On the one hand, migratory movements and demographic changes suggest an increase on doctors' lists of the elderly population and migrant pregnant women [41]. Since risk adjustment was based solely on the age of the population on their lists, the surge in the population with greater care and assistance needs, such as the elderly, is reflected in the number of patients weighted units. In fact, the number of weighted units per enrolled patient has been increasing over time. Our data show that, in 2009, there were 1.24 weighted units per enrolled patient, which increased by 5% to 1.32 in 2023. This implies that additional GPs—at least 200—are required to cover the same overall number of patients, just because of demographic changes.
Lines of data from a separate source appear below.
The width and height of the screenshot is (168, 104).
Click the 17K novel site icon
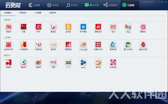coord(83,45)
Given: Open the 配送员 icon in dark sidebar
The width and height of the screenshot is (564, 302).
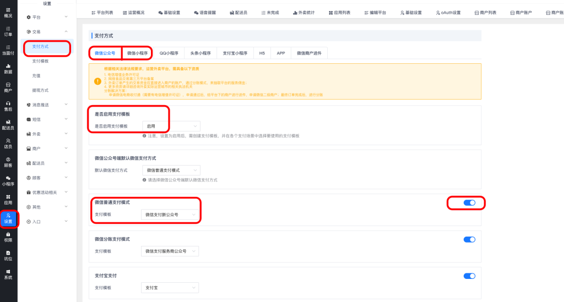Looking at the screenshot, I should tap(8, 124).
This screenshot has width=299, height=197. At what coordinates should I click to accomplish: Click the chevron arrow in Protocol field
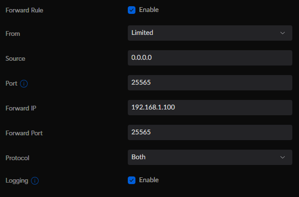point(282,157)
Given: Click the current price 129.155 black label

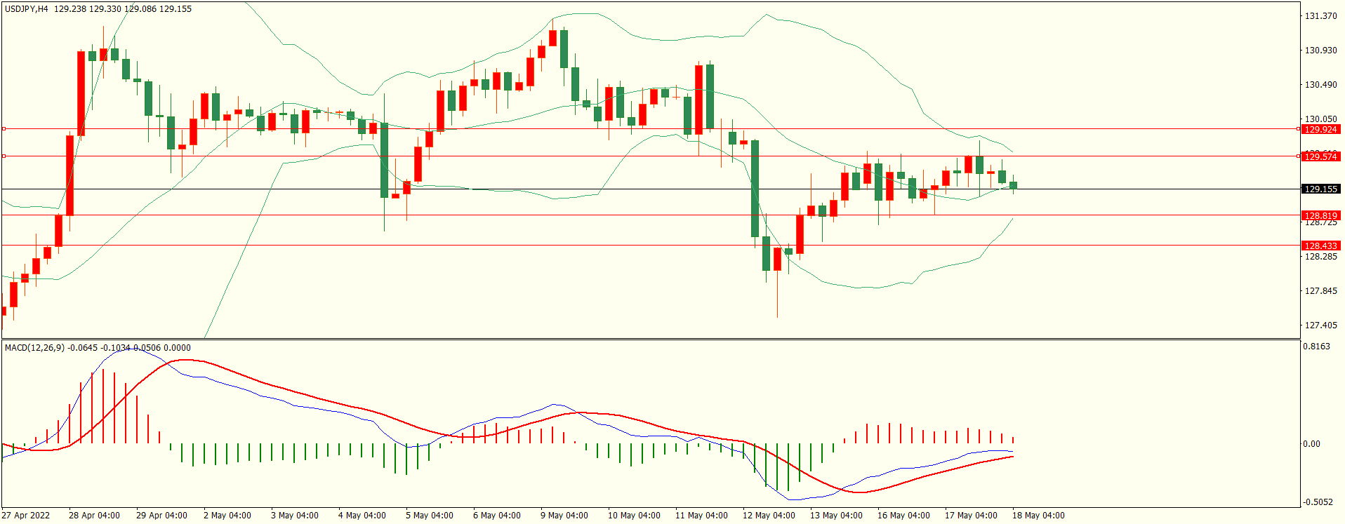Looking at the screenshot, I should pyautogui.click(x=1320, y=189).
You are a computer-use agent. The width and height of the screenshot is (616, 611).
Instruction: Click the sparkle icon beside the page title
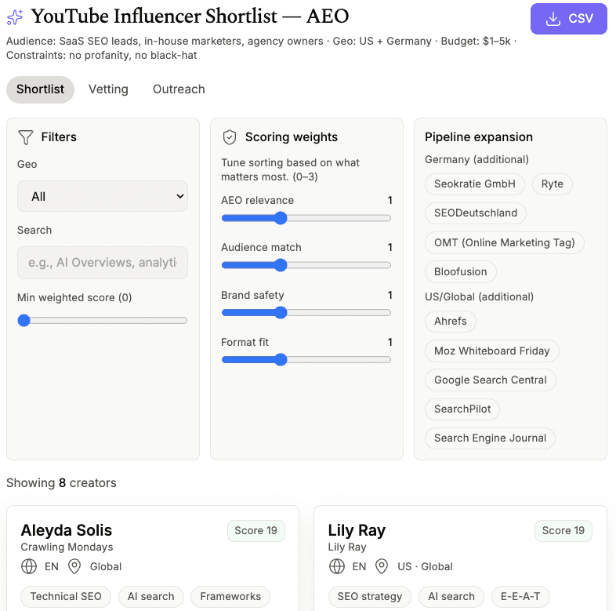15,16
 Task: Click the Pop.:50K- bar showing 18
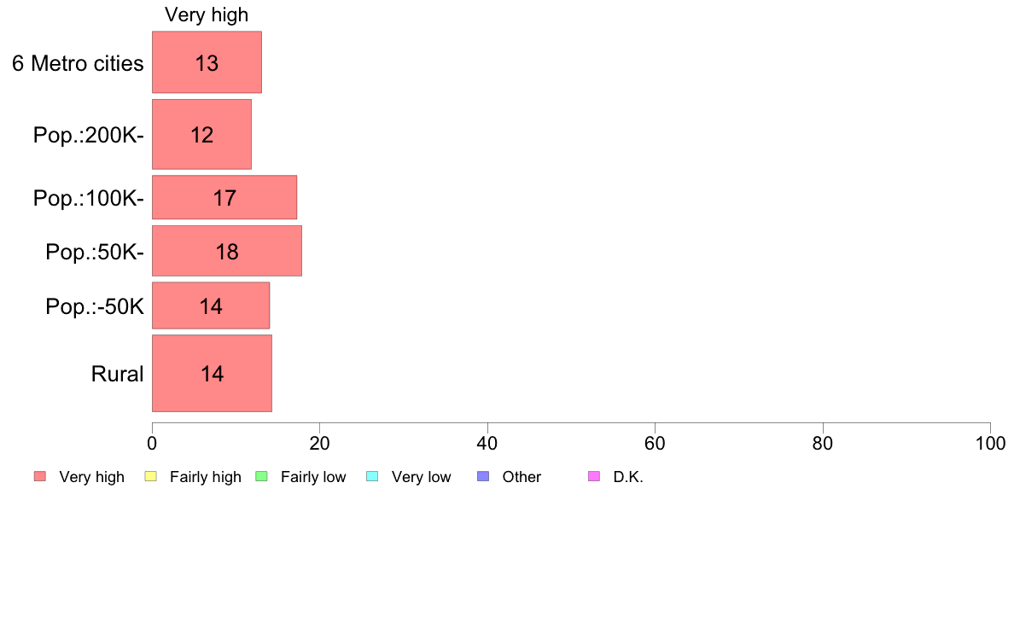point(227,251)
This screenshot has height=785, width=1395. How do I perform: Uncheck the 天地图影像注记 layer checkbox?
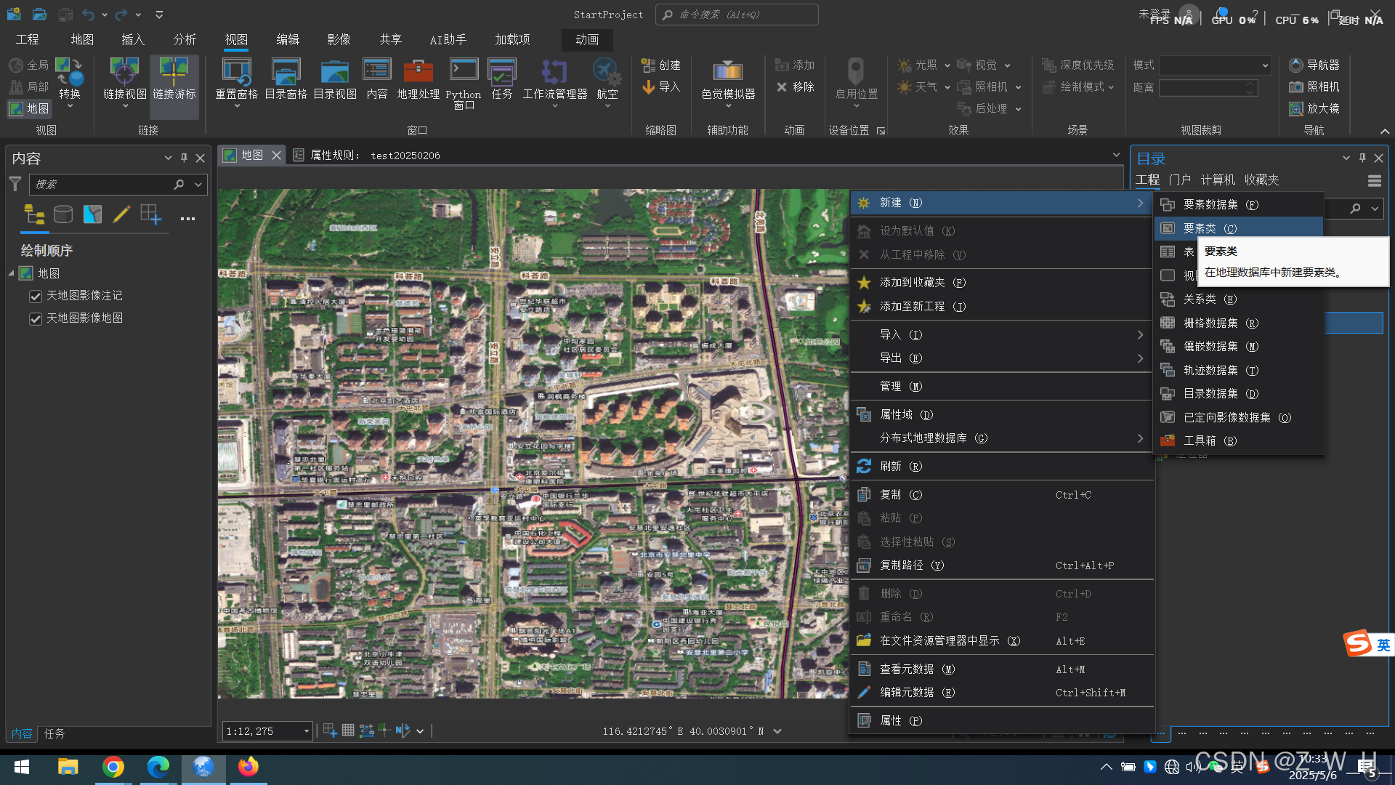coord(35,296)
On the other hand, shifting distribution of doctors between organizational models may also play a role. Doctors in Personalized Health Care Units (PHCU) typically have lists with fewer patients but follow more patients without a doctor, while those in Family Health Units (FHU) manage larger lists but provide limited services to the population without a doctor. Thus, if the recent hiring of GPs has placed more professionals in PHCU at the expense of FHU, this will mathematically reduce the average number of patients per doctor. Similarly, exit of physicians with larger lists may also contribute to reduce the patient-to-GP ratio. This is particularly relevant if older physicians that retire have larger patient lists than younger new hires.
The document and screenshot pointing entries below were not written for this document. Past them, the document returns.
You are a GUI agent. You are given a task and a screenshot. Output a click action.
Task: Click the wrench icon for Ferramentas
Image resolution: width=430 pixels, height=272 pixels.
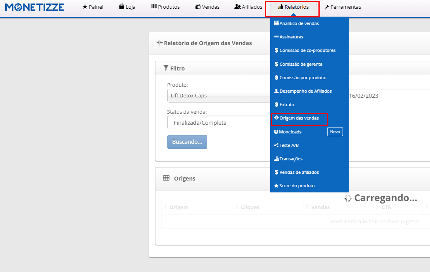point(327,7)
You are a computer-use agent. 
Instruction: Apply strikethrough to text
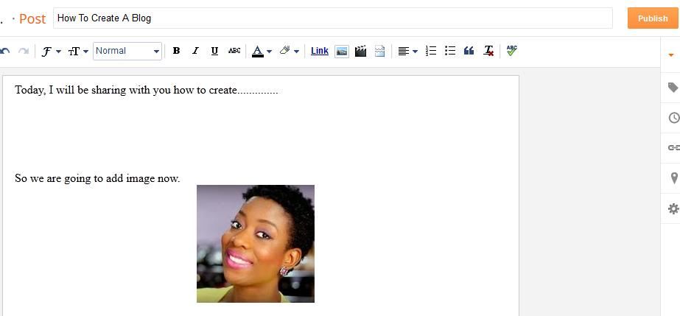[234, 51]
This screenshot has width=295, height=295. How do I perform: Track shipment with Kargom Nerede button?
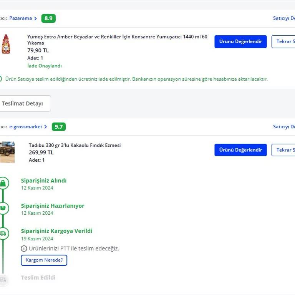click(44, 260)
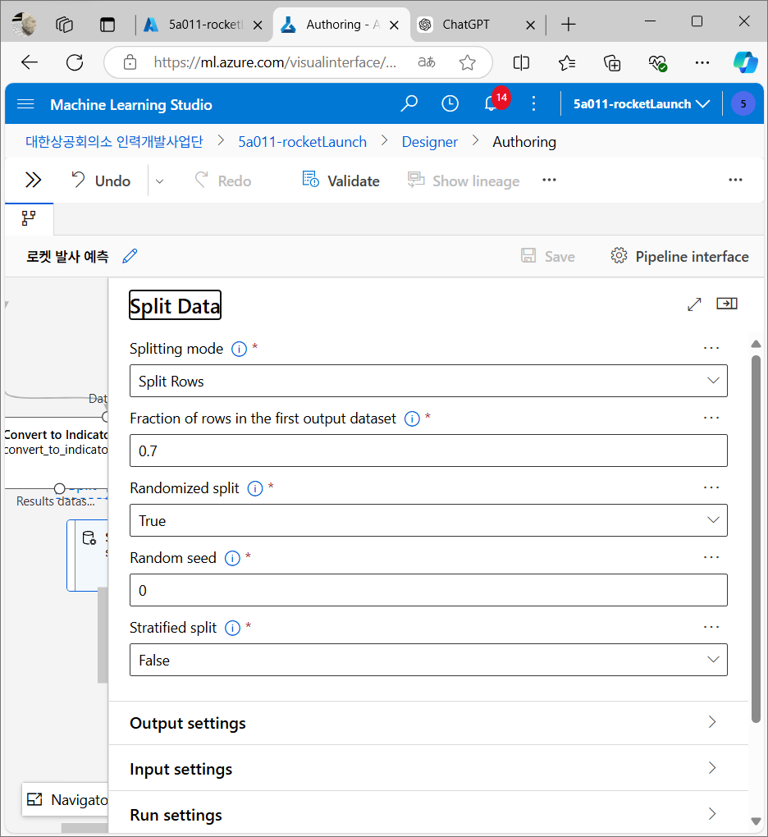Click the search magnifier in header
The height and width of the screenshot is (837, 768).
[409, 103]
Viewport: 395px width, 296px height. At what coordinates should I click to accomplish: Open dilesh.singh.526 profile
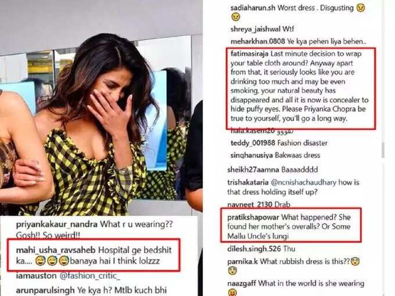point(254,249)
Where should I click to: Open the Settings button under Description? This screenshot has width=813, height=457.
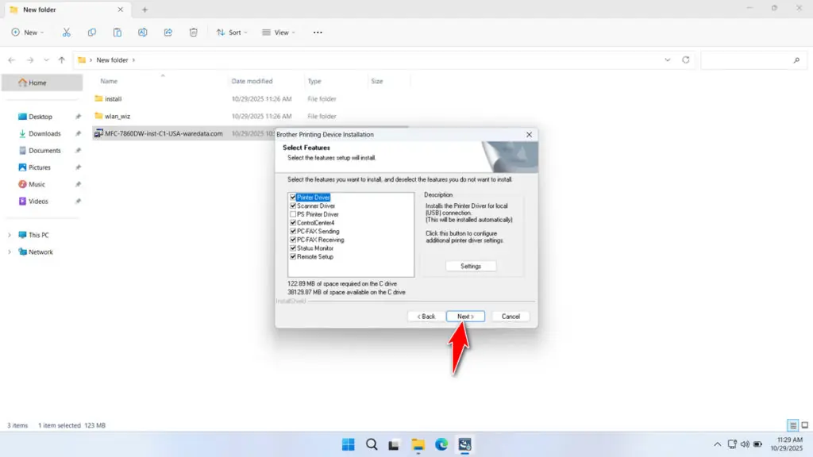pyautogui.click(x=471, y=266)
Moreover, it is essential to ascertain whether the geographic location chosen by doctors for practice imposes limitations on expanding care to more patients. If doctors are hired in sparsely populated areas, the number of patients to fill their lists is limited.
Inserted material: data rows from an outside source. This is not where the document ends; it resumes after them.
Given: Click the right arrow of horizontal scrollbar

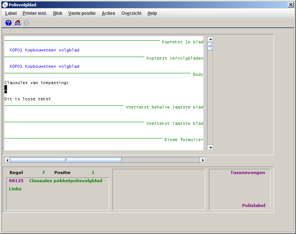Looking at the screenshot, I should pyautogui.click(x=203, y=160).
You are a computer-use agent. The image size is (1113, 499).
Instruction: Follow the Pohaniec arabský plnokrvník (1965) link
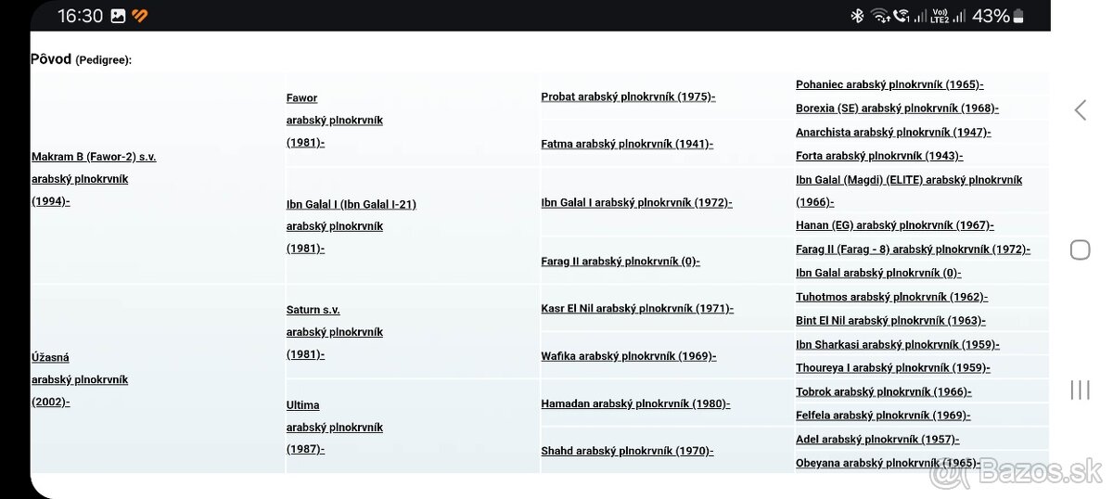[x=889, y=84]
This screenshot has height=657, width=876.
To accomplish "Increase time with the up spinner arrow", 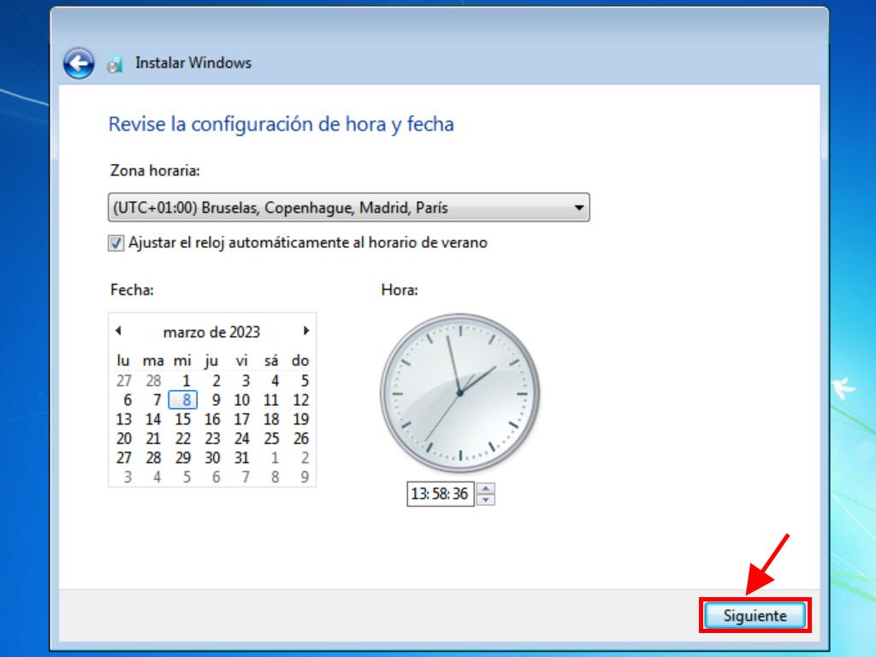I will click(x=486, y=489).
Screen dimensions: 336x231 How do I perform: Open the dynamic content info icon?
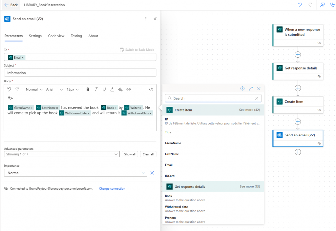point(242,88)
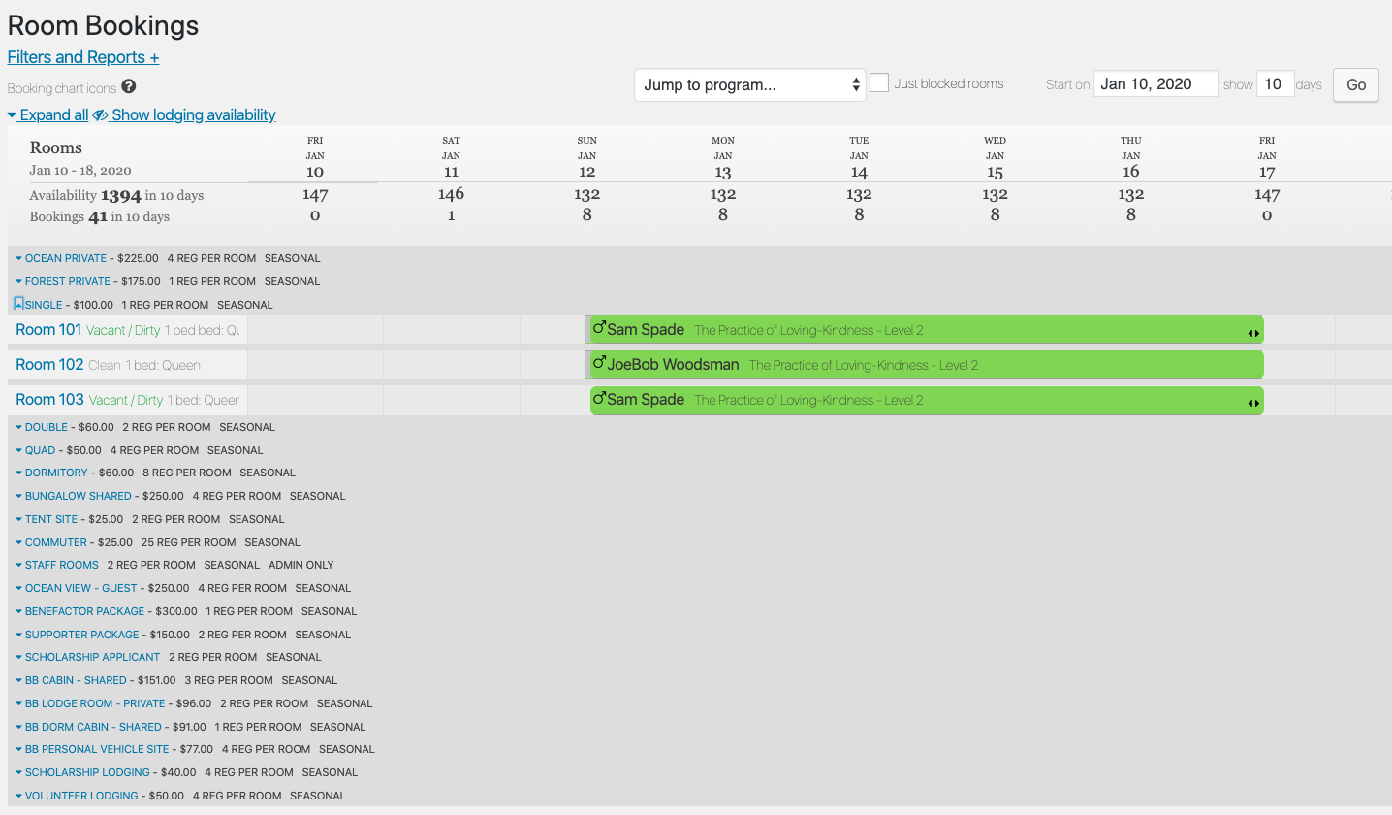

Overall, this research suggests that the patient-to-GP ratio is a key variable, often ignored in public discussion which tends to focus on demand (enrolled patients) and supply factors (number of GPs). In the context of the workforce crisis in primary care faced by numerous countries [26], it is important that policy-makers consider the impact of such factor on attaining universal coverage of primary health care. Policies to improve the way such ratio is defined—and exploring alternatives implemented by different countries—may contribute to mitigate the negative effects from the current GP crisis in Europe.

Limitations and further research

While this descriptive study sheds light on the challenges of the expansion of primary care coverage, there are certain limitations that warrant consideration. The level of detail and causal analysis are limited considering the aggregate nature of the data used in this paper. In fact, the unit of observation is each group of primary care practices (ACES), while differences may also occur between GPs working in the same ACES. Further studies could delve into the dynamics of team composition within practices. Another aspect of the current organizational changes to the FHU model coupled with other demographic changes is their impact on the patient list composition.

Conclusion

This study provides a comprehensive analysis of GP coverage dynamics in Portugal. We decompose the variation in the number of patients without a GP in three factors.

Between 2009 and 2023, there was an overall decrease in the number of enrollees in primary care (demand-side effect). During the same period, there was also a net outflow of GP, measured in full-time equivalents (supply-side effect). Additionally, there was a progressive reduction in the patient-to-GP ratio (productivity effect). This effect of a gradual reduction in the number of patients in each doctor’s list was sufficient to counteract the decline in the number of enrolled patients, contributing to increasing the number of patients without GP in recent years.

The study highlights the complexity of managing human resources allocation to achieve optimal health care coverage. A proper understanding of the challenges regarding GP coverage is critical to enhance the efficiency of primary care services. In particular, the study emphasizes the importance of strategic planning, efficient recruitment practices, and ongoing evaluation of the effectiveness of initiatives designed to improve GP coverage.